Çikolata ve Patronus

11.9K 808 463
                                    

Profilimden diğer hikayelerime göz atmayı unutmayın 

Tom'dan

Hastane kanadında oturmuş karşımda yatan kıza bakıyordum. O adam da kimdi? Böcürtün taklit ettiği versiyonu bile onu öldürmeye çalışmıştı. Böcürtlerin bir büyücüyü öldürmeye çalışacağını hiç düşünmemiştim. Ama işte Granger karşımda baygın şekilde bunu kanıtlamak için yatıyordu. Gözlerini kırpıştırmaya başladığını fark ettiğimde oturduğum sandalyeden kalkıp yanına gittim

"Hastane kanadındasın" dedim soran gözlerine cevap vererek. Gözleri benimle buluştuğunda yüzüne tuhaf bir ifade yerleşti. Sanki bir şeyler demek istiyor ama söyleyemiyor gibiydi.

"Ne zamandır baygınım?" Yatakta doğrulurken bir yandan da konuşmaya başlamıştı.

"Yaklaşık bir saattir"

"O zamandan beri burada mı bekliyorsun?" Dedi hayretle açılan gözlerini bana dikerek

"Benim için merakın ne kadar önemli olduğunu biliyorsun"

"Bilmez miyim" yataktan kalkarken yüzüne karanlık bir ifade yerleştirdi.

"Seni kurtardığıma göre bence aramızdaki sorunu hallettik" dedim ona hafifçe gülümseyerek. Buradan biran önce ayrılmak için acele ediyordu.

"Ve buna da kendin karar verdin öyle mi?" Kapıya doğru yürürken bana bakmadan konuşmuştu.

"Yapma ama Granger senden zaten özür diledim fazla uzatıyorsun" onu anlamıyordum. Tamam belki fazla ileri gitmiştim ama sonuçta özür dilemiştim. Neden özrümü kabul etmek yerine bu saçma inatlaşmayı sürdürüyordu ki?

"Senin için her şey çok basit değil mi Voldemort? Ne istersen hemen olmalı. Bugün seninle konuşmak istiyorum Granger hadi benimle konuş. Bugün seni lanetlemek istiyorum Granger. Bugün seni görmek istemiyorum Granger" korkunç taklidini bitirdiğinde artık yürümeyi bırakmıştım.

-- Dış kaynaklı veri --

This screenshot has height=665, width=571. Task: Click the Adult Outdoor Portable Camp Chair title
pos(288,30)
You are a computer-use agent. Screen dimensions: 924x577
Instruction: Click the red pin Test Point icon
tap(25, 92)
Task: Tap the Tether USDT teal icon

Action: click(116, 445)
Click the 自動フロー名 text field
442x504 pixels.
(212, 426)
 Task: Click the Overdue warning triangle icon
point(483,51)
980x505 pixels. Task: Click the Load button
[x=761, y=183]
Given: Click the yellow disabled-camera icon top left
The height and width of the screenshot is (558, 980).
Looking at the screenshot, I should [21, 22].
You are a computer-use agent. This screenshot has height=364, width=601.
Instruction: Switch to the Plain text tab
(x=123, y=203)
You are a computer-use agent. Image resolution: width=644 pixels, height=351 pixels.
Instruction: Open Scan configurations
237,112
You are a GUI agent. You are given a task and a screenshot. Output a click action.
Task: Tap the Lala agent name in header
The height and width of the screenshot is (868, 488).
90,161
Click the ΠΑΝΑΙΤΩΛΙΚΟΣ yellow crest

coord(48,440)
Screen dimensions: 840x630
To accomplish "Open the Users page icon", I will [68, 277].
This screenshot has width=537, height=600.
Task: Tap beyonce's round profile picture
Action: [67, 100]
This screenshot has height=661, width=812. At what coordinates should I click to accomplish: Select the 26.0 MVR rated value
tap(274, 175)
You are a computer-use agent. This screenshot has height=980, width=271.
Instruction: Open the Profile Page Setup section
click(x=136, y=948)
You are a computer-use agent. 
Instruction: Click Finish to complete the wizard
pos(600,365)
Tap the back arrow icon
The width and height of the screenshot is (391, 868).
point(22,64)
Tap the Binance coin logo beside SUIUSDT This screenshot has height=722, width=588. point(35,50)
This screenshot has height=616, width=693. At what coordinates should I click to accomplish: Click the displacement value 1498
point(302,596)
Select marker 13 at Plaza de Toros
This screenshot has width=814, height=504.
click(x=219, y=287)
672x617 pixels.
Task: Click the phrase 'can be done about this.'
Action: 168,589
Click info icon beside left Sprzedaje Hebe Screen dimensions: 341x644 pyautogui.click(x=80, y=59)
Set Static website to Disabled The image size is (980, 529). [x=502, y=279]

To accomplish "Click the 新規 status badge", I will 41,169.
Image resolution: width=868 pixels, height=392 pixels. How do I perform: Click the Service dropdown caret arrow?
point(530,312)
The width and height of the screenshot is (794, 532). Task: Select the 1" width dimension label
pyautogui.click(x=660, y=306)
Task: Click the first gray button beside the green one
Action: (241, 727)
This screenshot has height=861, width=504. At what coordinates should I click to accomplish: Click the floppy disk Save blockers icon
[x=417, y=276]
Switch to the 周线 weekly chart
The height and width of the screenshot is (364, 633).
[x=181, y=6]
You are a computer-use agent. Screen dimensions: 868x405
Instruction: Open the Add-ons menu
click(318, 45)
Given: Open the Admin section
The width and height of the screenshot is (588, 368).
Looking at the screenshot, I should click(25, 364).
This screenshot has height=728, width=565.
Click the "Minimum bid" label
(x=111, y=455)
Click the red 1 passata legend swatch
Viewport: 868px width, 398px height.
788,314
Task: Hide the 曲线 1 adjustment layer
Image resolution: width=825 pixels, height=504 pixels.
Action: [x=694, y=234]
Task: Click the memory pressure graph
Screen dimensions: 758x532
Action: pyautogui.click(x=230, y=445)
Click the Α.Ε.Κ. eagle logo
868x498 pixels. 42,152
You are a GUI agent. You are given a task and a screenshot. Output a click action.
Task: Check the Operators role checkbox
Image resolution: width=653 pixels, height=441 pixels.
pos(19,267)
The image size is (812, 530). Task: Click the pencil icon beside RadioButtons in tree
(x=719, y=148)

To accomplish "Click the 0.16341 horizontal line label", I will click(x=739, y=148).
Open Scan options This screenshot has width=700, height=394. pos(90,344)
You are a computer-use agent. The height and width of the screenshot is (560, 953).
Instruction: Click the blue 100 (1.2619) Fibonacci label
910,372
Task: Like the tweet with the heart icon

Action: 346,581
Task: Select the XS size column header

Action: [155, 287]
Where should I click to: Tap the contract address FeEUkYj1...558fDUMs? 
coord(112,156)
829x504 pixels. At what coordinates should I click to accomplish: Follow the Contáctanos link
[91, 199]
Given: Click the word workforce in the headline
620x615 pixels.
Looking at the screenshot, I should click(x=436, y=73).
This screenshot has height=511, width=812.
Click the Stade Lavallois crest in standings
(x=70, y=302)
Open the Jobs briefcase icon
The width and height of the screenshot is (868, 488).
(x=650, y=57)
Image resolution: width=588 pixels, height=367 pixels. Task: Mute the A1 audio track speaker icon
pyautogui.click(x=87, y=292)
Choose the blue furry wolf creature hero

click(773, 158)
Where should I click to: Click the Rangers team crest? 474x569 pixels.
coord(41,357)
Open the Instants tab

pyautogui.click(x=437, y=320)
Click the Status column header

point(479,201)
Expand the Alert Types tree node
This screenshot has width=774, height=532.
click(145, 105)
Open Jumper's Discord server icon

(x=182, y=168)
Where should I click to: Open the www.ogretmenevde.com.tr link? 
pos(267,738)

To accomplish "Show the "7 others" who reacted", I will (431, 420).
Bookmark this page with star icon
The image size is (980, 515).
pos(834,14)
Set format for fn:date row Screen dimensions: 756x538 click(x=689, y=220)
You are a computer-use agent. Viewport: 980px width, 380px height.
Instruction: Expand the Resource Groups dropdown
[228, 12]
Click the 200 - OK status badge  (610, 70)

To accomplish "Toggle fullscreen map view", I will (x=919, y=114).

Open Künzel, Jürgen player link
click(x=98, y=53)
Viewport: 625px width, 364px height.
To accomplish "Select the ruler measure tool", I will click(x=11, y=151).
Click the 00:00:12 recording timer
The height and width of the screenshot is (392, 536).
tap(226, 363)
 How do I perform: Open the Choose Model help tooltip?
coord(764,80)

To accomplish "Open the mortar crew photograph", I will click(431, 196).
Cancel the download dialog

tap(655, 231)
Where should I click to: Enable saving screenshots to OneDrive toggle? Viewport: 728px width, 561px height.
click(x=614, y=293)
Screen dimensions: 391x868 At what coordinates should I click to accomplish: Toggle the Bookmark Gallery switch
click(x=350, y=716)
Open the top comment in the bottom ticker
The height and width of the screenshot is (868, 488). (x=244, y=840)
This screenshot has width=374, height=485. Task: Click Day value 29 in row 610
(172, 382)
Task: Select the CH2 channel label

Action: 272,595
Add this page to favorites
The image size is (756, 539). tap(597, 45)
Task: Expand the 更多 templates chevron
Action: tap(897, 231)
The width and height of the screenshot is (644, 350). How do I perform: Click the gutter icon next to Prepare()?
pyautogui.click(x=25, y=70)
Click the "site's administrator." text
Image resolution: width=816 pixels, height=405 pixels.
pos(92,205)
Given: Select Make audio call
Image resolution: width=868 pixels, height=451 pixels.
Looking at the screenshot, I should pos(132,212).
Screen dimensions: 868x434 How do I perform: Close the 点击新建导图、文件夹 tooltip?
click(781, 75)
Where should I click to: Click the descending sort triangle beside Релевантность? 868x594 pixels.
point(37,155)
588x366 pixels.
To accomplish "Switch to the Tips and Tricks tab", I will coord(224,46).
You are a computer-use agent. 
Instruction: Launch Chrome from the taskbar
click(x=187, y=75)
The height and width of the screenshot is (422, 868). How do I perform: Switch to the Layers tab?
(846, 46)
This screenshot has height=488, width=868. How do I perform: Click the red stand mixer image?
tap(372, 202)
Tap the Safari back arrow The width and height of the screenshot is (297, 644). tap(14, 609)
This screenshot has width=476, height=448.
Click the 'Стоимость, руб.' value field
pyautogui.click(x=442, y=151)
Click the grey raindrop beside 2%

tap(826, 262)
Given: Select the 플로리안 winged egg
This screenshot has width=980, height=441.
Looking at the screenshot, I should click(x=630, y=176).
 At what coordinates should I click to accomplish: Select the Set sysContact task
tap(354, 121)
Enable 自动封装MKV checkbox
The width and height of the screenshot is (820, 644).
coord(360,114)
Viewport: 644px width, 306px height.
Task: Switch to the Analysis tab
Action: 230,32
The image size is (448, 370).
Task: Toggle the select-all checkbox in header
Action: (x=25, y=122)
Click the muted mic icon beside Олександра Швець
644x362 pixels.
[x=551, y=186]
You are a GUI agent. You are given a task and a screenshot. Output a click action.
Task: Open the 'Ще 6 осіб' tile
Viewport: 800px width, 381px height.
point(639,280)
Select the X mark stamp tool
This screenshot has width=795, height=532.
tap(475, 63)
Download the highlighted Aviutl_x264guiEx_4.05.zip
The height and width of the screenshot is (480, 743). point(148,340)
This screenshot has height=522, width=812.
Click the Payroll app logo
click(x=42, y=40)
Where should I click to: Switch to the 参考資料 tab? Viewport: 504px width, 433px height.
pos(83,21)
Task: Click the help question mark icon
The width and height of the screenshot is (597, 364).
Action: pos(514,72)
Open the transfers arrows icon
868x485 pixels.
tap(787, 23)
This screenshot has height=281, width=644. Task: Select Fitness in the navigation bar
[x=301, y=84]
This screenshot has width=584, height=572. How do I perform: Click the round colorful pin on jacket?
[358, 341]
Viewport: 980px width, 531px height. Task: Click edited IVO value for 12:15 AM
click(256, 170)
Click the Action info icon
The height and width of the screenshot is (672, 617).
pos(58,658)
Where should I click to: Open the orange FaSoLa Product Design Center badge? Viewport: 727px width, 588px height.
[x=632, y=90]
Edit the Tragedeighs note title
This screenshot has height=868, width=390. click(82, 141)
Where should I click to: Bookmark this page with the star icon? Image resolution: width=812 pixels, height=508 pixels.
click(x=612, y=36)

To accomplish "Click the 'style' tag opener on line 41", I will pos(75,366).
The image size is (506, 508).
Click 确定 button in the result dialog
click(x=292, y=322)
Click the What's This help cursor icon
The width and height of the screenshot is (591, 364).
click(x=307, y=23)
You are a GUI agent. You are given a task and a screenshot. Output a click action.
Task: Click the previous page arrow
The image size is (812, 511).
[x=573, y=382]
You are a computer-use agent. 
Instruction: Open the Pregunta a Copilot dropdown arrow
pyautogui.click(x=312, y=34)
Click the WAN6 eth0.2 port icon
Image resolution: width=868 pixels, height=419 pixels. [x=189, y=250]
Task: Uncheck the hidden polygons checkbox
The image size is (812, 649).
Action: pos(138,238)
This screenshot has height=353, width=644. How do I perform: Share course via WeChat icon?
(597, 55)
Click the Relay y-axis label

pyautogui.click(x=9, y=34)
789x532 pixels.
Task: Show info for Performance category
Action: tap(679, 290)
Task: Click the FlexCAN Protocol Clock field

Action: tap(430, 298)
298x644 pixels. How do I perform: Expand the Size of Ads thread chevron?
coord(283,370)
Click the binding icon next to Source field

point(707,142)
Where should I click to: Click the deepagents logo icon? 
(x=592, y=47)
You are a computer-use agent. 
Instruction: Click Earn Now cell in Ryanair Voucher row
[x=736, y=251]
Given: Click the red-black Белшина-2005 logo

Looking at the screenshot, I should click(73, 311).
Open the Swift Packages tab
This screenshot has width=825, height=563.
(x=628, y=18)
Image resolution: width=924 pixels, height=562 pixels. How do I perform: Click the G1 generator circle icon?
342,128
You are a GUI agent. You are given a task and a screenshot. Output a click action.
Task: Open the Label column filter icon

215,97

Neden bilmiyorum ama bana Voldemort demesi hoşuma gitmiyordu. İnsanlara korku salması için yarattığım ismi beni aşağılamak için kullanıyordu ve bu içimde kara büyünün yükselmesine sebep oluyordu. Ama onu lanetleyemezdim. Zaten onu lanetlediğim için bu haldeydik

"Tamam git o zaman madem seni bu kadar rahatsız ediyorum" arkasından bağırdığımda birden geri döndü. Yüz ifadesi şimdi daha yumuşaktı.

"Beni kurtardığın için teşekkür ederim" dedi. Bunu o kadar kısık sesle söylemişti ki zorlukla duyabilmiştim.

"Önemli değil" deyip gülümsediğimde oda gülümseyerek karşılık verdi ve hızlı adımlarla uzaklaştı.

***

Koridordaki olayın üstünden iki gün geçmişti ve Granger'la hiç konuşmamıştık. Böcürtün taklit ettiği kişiyi ona sormak için can atıyordum ama hiç yalnız kalmadığı için soramıyordum. Sarı kafa ve Potter onu hiç yalnız bırakmıyordu. Yine bir KSKS dersine doğru yürürken bugün Granger'la kesinlikle konuşmam gerektiğine karar verdim.

Sınıfa girdiğimde sarı kafayla birlikte benden uzak bir yerde oturduklarını gördüm. Ona yine not yazıp benimle buluşmasını söylemeye karar verdim ama bunun için dersin bitişini beklemeliydim.  Merrythought derse girdiğinde o lanet cümleyi kurdu. Dudaklarından o cümle döküldüğü anda bütün planlarımı unutmuştum

Herm'den

"Evet çocuklar bugün patronus büyüsüne çalışacağız"

Profesör cümlesini tamamladığında aklıma iki yıl önce Dumbledore'un ordusunda Harry'nin bize patronus yapmayı öğrettiği zamanlar geldi. Birlikte geçirdiğimiz güzel zamanlar zihnimde dalgalanmaya başladı. Bunu düşünerek asamı salladım ve asanın ucundan çıkan gümüşi su samurunu büyük bir mutlulukla izlemeye başladım. Patronus her zaman içimi ısıtıyordu.